Synth-DIY Yahoo! Groups Archives

Thread

Questions about greylist.db file...

2005-10-26 by Ogogon !!!

Questions about greylist.db file:

1. Why in a file greylist.db the text  list, instead of dbm-hash is used?
At me in it more than two hundred thousand records. At such quantity of 
dbm-structure give appreciable increase in productivity.

2. Why at registration of the incoming letters in greylist.db such 
convenient parameter, how Message-ID is not used?

Ogogon.

Re: [milter-greylist] Questions about greylist.db file...

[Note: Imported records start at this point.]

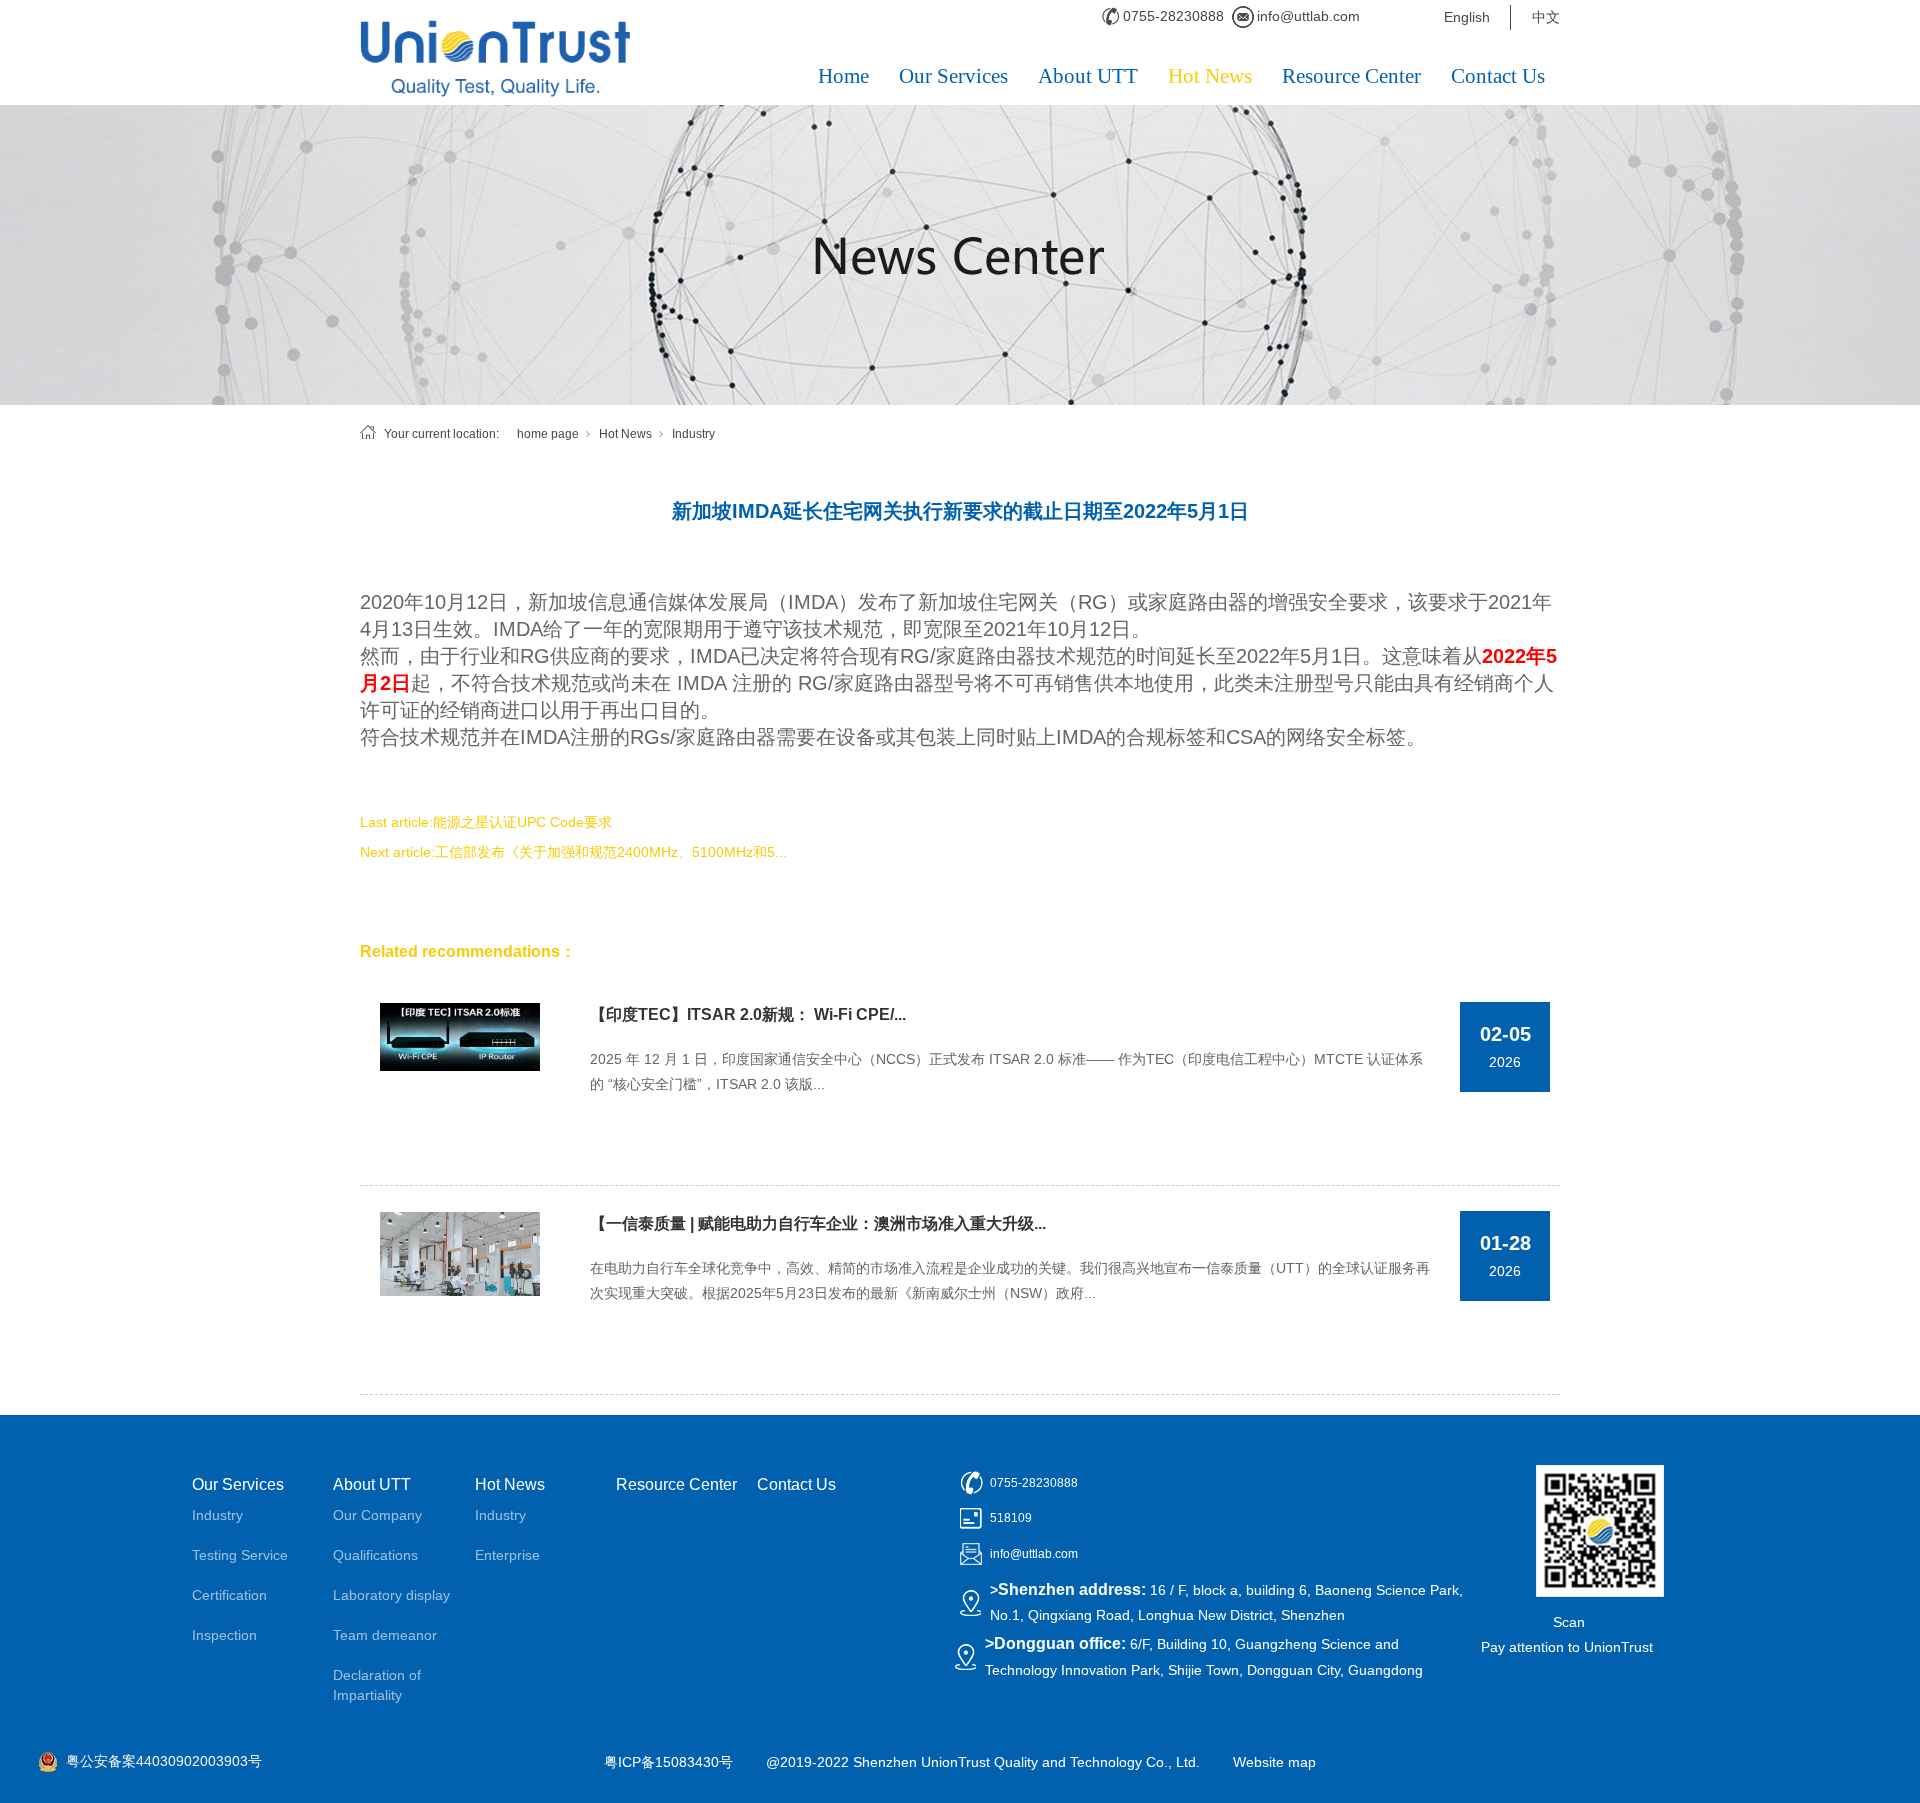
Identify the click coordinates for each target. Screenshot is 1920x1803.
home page (548, 434)
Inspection (224, 1635)
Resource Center (1351, 76)
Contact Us (1498, 76)
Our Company (377, 1515)
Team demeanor (385, 1635)
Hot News (1210, 76)
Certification (229, 1595)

2005-10-26 by Matt Kettler

Ogogon !!! wrote:
> Questions about greylist.db file:
> 
> 1. Why in a file greylist.db the text  list, instead of dbm-hash is used?
> At me in it more than two hundred thousand records. At such quantity of 
> dbm-structure give appreciable increase in productivity.

I can't answer this one.

> 
> 2. Why at registration of the incoming letters in greylist.db such 
> convenient parameter, how Message-ID is not used?

At the time of greylisting, the Message-ID is not known.

You'll only know the message-id after the end of the SMTP DATA phase when the
message has already been transfered.

The only data available at the time of greylisting is:

Remote IP
Remote RDNS (if any)
Remote HELO/EHLO string
envelope from (ie: the MAIL FROM command)
envelope recipient (ie: the RCPT TO command).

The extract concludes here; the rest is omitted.